_Given problem a_
In the listing, copy each line verbatim, beginning at the line containing "You are a computer-use agent. This" and continuing to the final line of the listing. Omit the pictures from your copy.

_Text excerpt_
Re: [RFT/PATCH v2 2/6] x86-64: Optimize vread_tsc's barriers

From: Andrew Lutomirski <luto@mit.edu>
To: Ingo Molnar <mingo@elte.hu>
Cc: Linus Torvalds <torvalds@linux-foundation.org>,
	Nick Piggin <npiggin@suse.de>,
	"David S. Miller" <davem@davemloft.net>,
	Eric Dumazet <eric.dumazet@gmail.com>,
	Peter Zijlstra <a.p.zijlstra@chello.nl>,
	x86@kernel.org, Thomas Gleixner <tglx@linutronix.de>,
	Andi Kleen <andi@firstfloor.org>,
	linux-kernel@vger.kernel.org
Subject: Re: [RFT/PATCH v2 2/6] x86-64: Optimize vread_tsc's barriers
Date: Thu, 7 Apr 2011 07:44:09 -0400	[thread overview]
Message-ID: <BANLkTik=Gefr11qyJ1cDer3mv76SUu8h_g@mail.gmail.com> (raw)
In-Reply-To: <20110407082550.GG24879@elte.hu>

On Thu, Apr 7, 2011 at 4:25 AM, Ingo Molnar <mingo@elte.hu> wrote:
>
> (Cc:-ed more memory ordering folks.)
>

>> --- a/arch/x86/kernel/tsc.c
>> +++ b/arch/x86/kernel/tsc.c
>> @@ -767,18 +767,41 @@ static cycle_t read_tsc(struct clocksource *cs)
>>  static cycle_t __vsyscall_fn vread_tsc(void)

_Given problem b_
Pick up the mailing-list reply on optimizing vread_tsc's barriers right after its last line.

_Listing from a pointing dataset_

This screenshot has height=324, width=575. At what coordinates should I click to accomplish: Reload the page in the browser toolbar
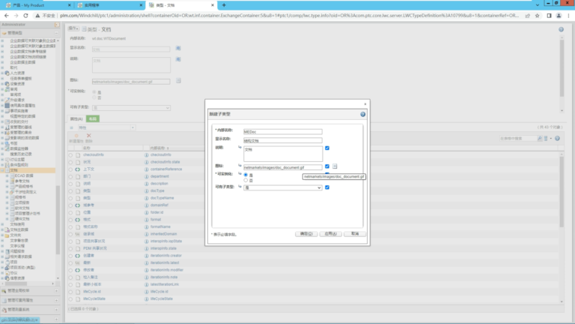tap(25, 16)
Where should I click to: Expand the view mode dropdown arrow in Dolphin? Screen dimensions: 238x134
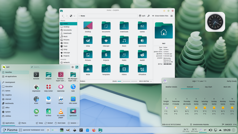[74, 16]
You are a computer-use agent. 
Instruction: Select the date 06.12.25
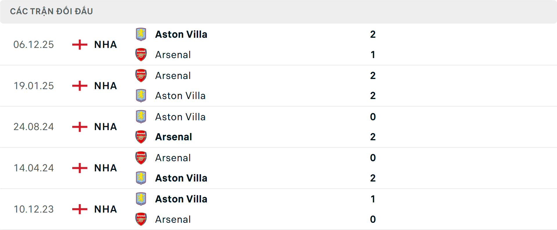tap(34, 44)
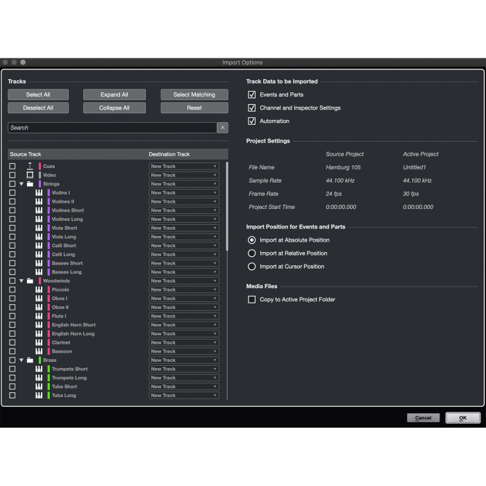The image size is (486, 486).
Task: Click the Strings folder icon
Action: pyautogui.click(x=30, y=184)
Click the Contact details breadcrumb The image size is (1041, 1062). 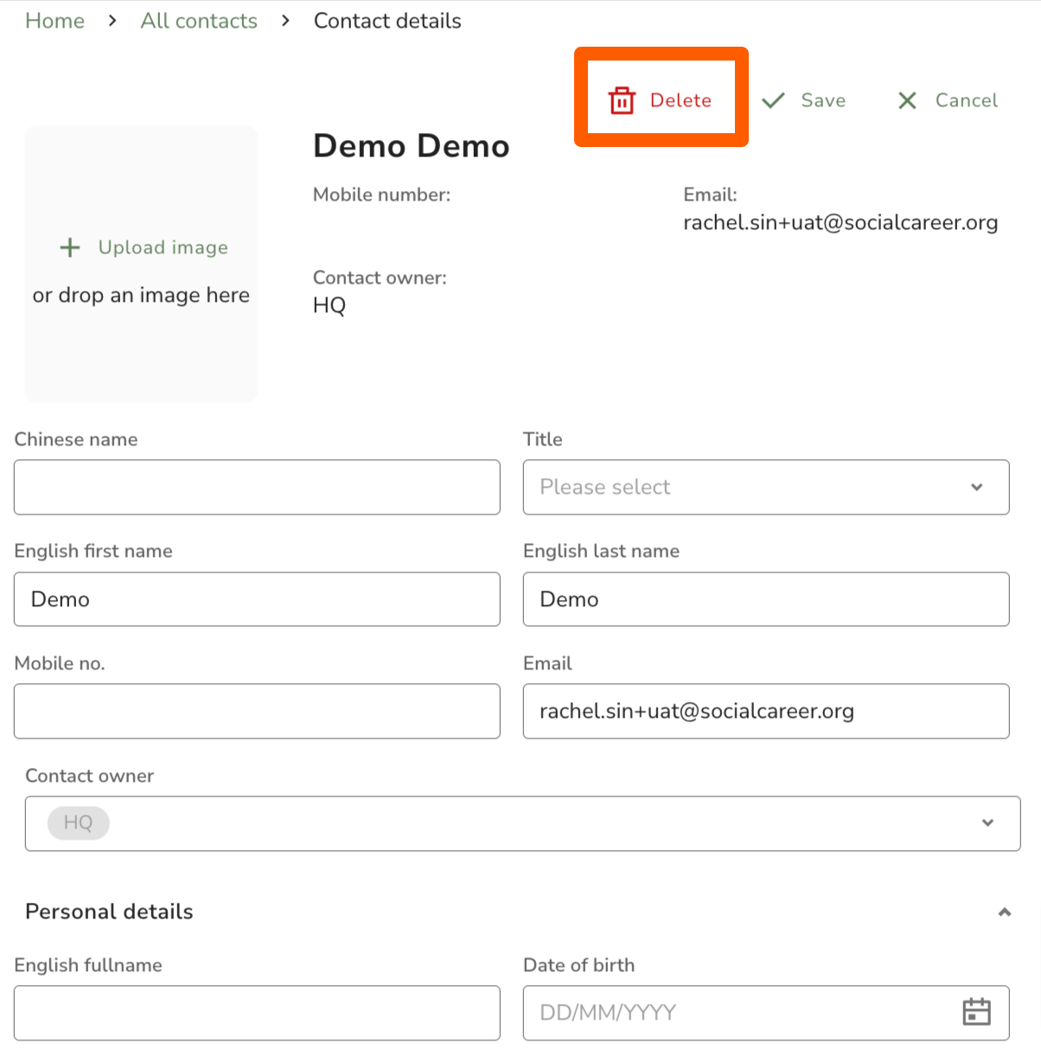click(x=387, y=21)
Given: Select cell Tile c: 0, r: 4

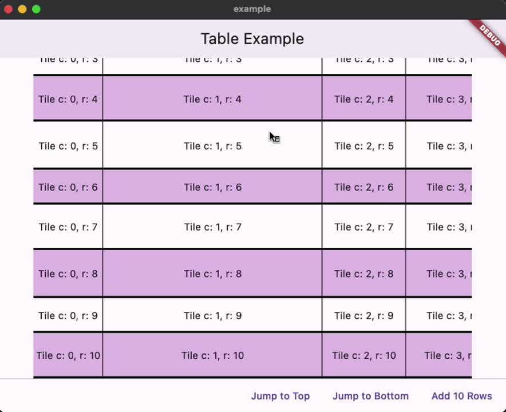Looking at the screenshot, I should tap(68, 98).
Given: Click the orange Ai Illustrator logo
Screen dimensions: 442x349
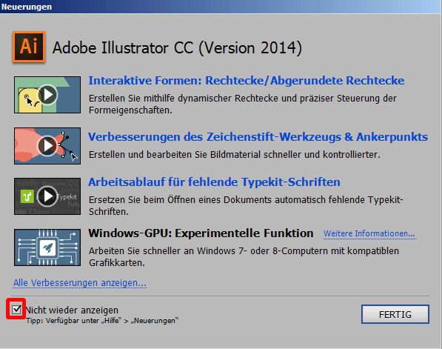Looking at the screenshot, I should tap(29, 47).
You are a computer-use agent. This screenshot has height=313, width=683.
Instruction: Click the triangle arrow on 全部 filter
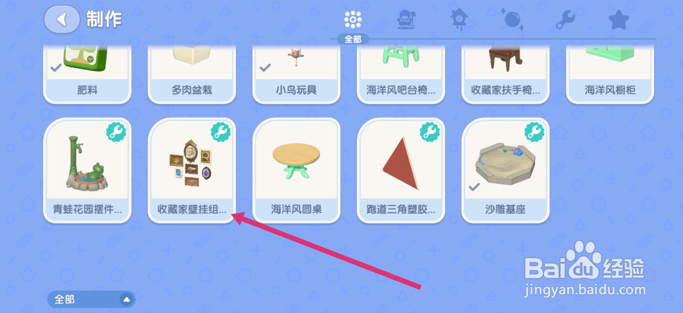pyautogui.click(x=127, y=299)
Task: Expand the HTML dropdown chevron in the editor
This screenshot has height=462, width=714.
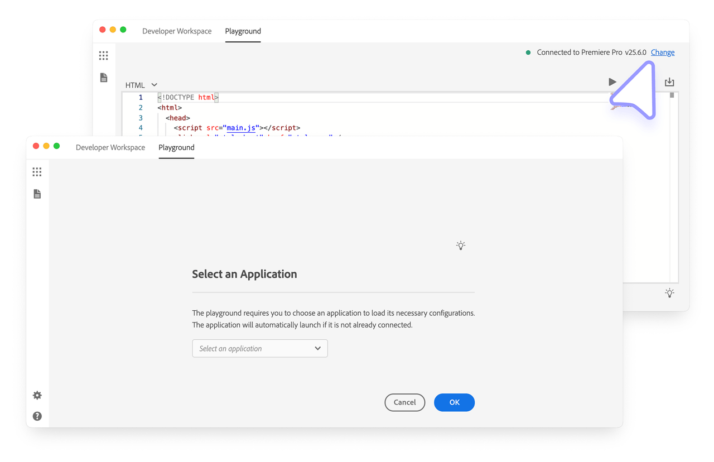Action: click(154, 85)
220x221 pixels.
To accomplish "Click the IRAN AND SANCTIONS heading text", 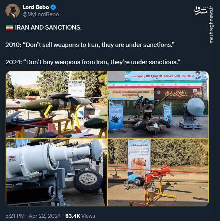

_Task result a_
You are a computer-use agent. This screenshot has height=313, width=683.
Instruction: Click the triangle arrow on 全部 filter
pyautogui.click(x=127, y=299)
Task: Expand the HTML dropdown chevron in the editor
This screenshot has height=462, width=714.
Action: click(154, 85)
220x221 pixels.
To accomplish "Click the IRAN AND SANCTIONS heading text", 

_Task result b_
>>  {
>>       cycle_t ret;
>> +     u64 zero, last;
>>
>>       /*
>> -      * Surround the RDTSC by barriers, to make sure it's not
>> -      * speculated to outside the seqlock critical section and
>> -      * does not cause time warps:
>> +      * rdtsc is unordered, and we want it to be ordered like
>> +      * a load with respect to other CPUs (and we don't want
>> +      * it to execute absurdly early wrt code on this CPU).
>> +      * rdtsc_barrier() is a barrier that provides this ordering
>> +      * with respect to *earlier* loads.  (Which barrier to use
>> +      * depends on the CPU.)
>>        */
>>       rdtsc_barrier();
>> -     ret = (cycle_t)vget_cycles();
>> -     rdtsc_barrier();
>>
>> -     return ret >= VVAR(vsyscall_gtod_data).clock.cycle_last ?
>> -             ret : VVAR(vsyscall_gtod_data).clock.cycle_last;
>> +     asm volatile ("rdtsc\n\t"
>> +                   "shl $0x20,%%rdx\n\t"
>> +                   "or %%rdx,%%rax\n\t"
>> +                   "shl $0x20,%%rdx"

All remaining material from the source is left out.